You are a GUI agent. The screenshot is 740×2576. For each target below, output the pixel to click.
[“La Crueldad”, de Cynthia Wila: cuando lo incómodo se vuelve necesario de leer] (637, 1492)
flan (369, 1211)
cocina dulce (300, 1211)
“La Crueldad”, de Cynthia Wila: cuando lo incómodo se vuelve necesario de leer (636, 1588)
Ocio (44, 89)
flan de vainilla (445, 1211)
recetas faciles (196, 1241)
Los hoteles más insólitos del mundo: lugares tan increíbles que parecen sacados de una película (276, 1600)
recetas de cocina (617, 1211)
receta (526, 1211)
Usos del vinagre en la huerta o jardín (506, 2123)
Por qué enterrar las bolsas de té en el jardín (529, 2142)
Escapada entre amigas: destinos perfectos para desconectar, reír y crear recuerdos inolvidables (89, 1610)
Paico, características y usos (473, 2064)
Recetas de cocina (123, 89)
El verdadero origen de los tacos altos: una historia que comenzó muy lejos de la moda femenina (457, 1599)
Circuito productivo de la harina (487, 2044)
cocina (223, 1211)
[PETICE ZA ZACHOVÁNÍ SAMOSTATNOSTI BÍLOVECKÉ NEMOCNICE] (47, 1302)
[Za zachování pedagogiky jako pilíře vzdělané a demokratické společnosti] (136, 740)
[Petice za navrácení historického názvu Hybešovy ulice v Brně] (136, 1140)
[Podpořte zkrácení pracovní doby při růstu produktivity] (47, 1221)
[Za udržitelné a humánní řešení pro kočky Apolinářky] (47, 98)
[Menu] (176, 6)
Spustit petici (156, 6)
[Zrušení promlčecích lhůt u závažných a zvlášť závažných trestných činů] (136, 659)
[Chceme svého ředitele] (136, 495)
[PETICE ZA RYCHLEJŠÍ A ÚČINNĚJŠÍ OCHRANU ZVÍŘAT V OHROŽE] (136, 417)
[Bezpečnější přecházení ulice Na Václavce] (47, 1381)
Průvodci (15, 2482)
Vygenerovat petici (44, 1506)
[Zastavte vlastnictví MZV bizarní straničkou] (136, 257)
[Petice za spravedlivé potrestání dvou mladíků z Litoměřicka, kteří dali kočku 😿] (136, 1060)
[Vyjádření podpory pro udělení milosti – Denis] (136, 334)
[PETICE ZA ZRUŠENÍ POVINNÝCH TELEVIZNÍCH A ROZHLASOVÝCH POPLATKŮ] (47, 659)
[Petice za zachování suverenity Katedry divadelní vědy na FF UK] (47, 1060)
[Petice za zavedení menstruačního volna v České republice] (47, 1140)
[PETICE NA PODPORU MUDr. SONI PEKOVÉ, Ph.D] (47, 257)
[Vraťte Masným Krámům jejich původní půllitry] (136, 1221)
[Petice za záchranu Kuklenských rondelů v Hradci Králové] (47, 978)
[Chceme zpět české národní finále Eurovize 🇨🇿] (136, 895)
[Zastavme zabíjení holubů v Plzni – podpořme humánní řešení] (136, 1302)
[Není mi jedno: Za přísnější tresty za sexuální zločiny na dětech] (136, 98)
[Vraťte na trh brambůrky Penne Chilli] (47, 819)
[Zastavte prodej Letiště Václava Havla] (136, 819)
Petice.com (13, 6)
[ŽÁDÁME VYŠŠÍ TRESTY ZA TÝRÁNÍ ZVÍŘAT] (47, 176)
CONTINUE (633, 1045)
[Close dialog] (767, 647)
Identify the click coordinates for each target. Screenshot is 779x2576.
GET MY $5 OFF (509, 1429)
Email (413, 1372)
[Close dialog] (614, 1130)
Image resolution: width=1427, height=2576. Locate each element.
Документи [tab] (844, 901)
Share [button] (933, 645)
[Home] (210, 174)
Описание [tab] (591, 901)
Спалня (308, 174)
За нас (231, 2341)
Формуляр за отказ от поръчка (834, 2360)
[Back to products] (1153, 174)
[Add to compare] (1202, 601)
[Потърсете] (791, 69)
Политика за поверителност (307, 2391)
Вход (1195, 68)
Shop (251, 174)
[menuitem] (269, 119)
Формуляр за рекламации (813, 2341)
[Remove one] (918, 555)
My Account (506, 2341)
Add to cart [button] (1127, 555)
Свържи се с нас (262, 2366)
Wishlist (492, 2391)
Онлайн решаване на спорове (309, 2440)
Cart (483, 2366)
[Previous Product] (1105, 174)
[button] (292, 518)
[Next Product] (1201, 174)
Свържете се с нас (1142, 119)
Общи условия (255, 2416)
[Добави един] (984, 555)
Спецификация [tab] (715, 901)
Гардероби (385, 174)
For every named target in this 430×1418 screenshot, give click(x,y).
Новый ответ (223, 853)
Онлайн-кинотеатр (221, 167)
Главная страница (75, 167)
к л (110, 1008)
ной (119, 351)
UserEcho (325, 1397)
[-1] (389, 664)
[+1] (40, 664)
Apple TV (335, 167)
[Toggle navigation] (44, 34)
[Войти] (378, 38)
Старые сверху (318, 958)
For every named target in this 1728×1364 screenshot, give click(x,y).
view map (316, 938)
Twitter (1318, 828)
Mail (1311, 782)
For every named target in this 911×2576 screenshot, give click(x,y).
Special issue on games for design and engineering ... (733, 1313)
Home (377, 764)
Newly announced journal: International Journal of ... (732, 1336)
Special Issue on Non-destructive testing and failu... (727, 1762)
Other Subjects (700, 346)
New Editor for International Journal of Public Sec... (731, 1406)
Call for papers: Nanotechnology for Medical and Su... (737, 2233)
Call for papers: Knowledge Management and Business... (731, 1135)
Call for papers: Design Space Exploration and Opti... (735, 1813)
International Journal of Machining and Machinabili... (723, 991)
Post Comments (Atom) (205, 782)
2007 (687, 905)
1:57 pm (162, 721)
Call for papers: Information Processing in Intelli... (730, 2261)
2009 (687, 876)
━━━
TASK ITEM.
Look through the entries above; copy each line where the string "Zastavte" appears.

TASK OUTPUT.
[Zastavte vlastnictví MZV bizarní straničkou] (136, 257)
[Zastavte prodej Letiště Václava Havla] (136, 819)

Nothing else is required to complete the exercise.